_DATA SHOWN_.
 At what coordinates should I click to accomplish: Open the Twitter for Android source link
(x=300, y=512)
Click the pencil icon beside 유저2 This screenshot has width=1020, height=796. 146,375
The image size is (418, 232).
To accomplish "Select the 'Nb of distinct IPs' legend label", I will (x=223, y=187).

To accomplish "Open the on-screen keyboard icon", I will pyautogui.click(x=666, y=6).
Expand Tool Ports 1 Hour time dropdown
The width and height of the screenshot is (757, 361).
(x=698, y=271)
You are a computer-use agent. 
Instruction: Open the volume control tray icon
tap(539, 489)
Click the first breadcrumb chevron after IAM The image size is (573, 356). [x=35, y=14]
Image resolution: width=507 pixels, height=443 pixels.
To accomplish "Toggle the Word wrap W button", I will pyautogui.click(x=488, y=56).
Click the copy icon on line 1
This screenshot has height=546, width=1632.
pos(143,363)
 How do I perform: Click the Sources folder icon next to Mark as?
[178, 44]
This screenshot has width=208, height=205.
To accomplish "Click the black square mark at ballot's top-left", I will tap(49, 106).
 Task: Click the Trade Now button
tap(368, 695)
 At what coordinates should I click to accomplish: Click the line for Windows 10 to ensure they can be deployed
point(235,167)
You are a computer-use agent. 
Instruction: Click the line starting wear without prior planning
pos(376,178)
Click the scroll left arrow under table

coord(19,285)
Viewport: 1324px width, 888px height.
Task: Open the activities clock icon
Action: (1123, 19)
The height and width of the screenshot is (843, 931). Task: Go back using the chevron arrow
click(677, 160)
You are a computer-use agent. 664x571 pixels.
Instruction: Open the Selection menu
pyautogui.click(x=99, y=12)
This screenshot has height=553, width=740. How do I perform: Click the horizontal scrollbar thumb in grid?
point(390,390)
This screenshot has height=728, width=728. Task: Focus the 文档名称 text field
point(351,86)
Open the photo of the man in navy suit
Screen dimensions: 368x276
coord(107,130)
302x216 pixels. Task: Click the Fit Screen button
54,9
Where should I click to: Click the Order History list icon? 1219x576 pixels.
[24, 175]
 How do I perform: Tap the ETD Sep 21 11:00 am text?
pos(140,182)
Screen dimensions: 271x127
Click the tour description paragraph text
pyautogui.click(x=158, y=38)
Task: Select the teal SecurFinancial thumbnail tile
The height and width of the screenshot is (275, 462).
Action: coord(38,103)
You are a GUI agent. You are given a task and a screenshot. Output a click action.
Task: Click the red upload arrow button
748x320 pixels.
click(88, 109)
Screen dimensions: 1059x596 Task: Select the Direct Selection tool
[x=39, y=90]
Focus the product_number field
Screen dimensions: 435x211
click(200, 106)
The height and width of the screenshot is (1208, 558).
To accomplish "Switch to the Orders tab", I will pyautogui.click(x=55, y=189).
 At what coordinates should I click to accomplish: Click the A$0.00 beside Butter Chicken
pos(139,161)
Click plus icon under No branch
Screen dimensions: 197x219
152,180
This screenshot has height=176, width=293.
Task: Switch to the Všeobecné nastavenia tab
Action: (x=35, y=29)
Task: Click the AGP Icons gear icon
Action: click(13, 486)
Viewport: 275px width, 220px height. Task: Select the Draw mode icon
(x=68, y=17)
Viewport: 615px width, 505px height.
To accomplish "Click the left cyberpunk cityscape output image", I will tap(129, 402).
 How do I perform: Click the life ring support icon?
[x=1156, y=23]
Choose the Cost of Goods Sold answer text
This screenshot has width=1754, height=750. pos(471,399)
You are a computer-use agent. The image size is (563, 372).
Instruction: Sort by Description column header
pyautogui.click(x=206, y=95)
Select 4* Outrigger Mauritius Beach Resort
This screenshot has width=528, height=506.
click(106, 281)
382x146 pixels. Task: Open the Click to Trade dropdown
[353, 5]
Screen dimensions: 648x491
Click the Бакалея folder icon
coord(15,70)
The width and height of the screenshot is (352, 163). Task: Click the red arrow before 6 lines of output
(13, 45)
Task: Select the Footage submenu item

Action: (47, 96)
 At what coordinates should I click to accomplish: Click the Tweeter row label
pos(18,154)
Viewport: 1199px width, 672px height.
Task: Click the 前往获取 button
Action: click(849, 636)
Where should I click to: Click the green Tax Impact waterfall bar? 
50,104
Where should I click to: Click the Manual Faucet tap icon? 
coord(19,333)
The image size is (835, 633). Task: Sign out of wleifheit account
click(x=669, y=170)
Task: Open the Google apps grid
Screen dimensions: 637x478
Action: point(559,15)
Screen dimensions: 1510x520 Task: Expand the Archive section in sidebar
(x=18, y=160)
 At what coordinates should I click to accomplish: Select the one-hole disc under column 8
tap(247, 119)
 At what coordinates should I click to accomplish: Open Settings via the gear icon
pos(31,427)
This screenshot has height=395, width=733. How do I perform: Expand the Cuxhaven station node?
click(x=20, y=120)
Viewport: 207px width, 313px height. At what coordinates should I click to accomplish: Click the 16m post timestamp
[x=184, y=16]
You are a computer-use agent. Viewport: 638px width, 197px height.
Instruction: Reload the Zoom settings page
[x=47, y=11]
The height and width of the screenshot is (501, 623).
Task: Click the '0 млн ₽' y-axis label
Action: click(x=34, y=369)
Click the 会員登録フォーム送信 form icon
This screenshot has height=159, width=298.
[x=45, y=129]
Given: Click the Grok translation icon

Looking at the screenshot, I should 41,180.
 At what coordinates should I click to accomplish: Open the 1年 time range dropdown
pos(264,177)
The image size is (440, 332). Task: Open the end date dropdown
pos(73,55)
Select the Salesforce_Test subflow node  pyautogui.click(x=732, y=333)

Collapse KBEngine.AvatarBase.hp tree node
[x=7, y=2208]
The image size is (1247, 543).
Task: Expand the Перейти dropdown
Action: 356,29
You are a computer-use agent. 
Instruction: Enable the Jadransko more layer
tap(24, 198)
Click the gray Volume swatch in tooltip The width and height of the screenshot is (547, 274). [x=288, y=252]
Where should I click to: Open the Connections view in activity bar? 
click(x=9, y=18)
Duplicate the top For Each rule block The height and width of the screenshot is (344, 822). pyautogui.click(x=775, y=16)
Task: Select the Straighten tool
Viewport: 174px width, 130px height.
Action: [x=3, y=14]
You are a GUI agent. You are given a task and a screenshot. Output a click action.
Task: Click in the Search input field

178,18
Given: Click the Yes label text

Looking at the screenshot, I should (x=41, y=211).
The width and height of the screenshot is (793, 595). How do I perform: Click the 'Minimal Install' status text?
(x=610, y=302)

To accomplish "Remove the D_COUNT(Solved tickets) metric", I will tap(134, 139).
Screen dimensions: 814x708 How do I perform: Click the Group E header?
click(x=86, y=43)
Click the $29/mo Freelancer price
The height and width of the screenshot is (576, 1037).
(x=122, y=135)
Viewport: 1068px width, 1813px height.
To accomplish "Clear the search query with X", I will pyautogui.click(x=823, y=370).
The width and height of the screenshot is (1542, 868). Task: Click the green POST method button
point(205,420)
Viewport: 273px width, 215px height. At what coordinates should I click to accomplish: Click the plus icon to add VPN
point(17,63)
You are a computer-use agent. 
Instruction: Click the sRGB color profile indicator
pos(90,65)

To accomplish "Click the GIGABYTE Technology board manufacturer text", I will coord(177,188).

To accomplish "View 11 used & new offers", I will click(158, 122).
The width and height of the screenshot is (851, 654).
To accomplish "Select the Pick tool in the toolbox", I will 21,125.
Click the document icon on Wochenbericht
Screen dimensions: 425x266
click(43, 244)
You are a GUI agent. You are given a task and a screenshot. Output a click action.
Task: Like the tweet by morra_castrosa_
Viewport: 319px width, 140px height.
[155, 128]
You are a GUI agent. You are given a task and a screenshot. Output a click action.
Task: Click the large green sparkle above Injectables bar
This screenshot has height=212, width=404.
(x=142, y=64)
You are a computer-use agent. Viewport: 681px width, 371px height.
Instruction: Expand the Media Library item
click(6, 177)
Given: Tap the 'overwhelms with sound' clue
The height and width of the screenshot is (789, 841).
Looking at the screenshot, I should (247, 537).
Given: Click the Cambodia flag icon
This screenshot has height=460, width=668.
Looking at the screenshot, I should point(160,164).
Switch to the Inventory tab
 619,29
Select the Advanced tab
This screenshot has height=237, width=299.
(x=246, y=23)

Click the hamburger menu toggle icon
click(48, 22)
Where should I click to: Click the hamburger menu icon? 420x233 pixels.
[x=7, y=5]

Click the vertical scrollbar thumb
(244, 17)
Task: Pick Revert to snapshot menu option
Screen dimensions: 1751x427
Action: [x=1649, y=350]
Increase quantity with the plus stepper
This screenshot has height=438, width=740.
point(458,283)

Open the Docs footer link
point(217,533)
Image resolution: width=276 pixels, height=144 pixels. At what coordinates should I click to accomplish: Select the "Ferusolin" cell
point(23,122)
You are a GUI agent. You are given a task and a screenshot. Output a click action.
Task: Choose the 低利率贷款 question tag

_WORK TO COMPLETE_.
Above are the entries. Copy exactly the part that opens with the line containing "Instruction: Enable the Jadransko more layer" and closes with the line containing "The width and height of the screenshot is (851, 654).", and no more.

_SOLUTION TO THIS PROBLEM_.
Instruction: Enable the Jadransko more layer
tap(24, 198)
Click the gray Volume swatch in tooltip The width and height of the screenshot is (547, 274). [x=288, y=252]
Where should I click to: Open the Connections view in activity bar? 
click(x=9, y=18)
Duplicate the top For Each rule block The height and width of the screenshot is (344, 822). pyautogui.click(x=775, y=16)
Task: Select the Straighten tool
Viewport: 174px width, 130px height.
Action: [x=3, y=14]
You are a GUI agent. You are given a task and a screenshot. Output a click action.
Task: Click in the Search input field

178,18
Given: Click the Yes label text

Looking at the screenshot, I should (x=41, y=211).
The width and height of the screenshot is (793, 595). How do I perform: Click the 'Minimal Install' status text?
(x=610, y=302)

To accomplish "Remove the D_COUNT(Solved tickets) metric", I will tap(134, 139).
Screen dimensions: 814x708 How do I perform: Click the Group E header?
click(x=86, y=43)
Click the $29/mo Freelancer price
The height and width of the screenshot is (576, 1037).
(x=122, y=135)
Viewport: 1068px width, 1813px height.
To accomplish "Clear the search query with X", I will pyautogui.click(x=823, y=370).
The width and height of the screenshot is (1542, 868). Task: Click the green POST method button
point(205,420)
Viewport: 273px width, 215px height. At what coordinates should I click to accomplish: Click the plus icon to add VPN
point(17,63)
You are a computer-use agent. 
Instruction: Click the sRGB color profile indicator
pos(90,65)

To accomplish "Click the GIGABYTE Technology board manufacturer text", I will coord(177,188).

To accomplish "View 11 used & new offers", I will click(158, 122).
The width and height of the screenshot is (851, 654).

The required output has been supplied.